### Description of the task
Among the entries below, find the lines that hold the word "icon" and report them.

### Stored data

++++++++++++++++++++

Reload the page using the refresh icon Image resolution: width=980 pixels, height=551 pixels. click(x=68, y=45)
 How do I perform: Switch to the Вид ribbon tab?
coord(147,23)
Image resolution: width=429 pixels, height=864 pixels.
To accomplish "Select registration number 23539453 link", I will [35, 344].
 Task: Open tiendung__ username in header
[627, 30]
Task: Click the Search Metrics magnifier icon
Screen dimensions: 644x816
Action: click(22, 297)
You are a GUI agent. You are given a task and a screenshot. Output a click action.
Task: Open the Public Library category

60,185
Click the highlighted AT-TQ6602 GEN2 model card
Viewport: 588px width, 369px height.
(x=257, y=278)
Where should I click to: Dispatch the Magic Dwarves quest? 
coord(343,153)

++++++++++++++++++++

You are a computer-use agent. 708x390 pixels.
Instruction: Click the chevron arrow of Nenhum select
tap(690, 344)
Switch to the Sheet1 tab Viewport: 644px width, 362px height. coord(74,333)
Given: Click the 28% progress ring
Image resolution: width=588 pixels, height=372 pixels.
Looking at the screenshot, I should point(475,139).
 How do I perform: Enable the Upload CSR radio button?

++++++++++++++++++++

### Response area
Reload the page using the refresh icon Image resolution: width=980 pixels, height=551 pixels. click(x=68, y=45)
Task: Click the Search Metrics magnifier icon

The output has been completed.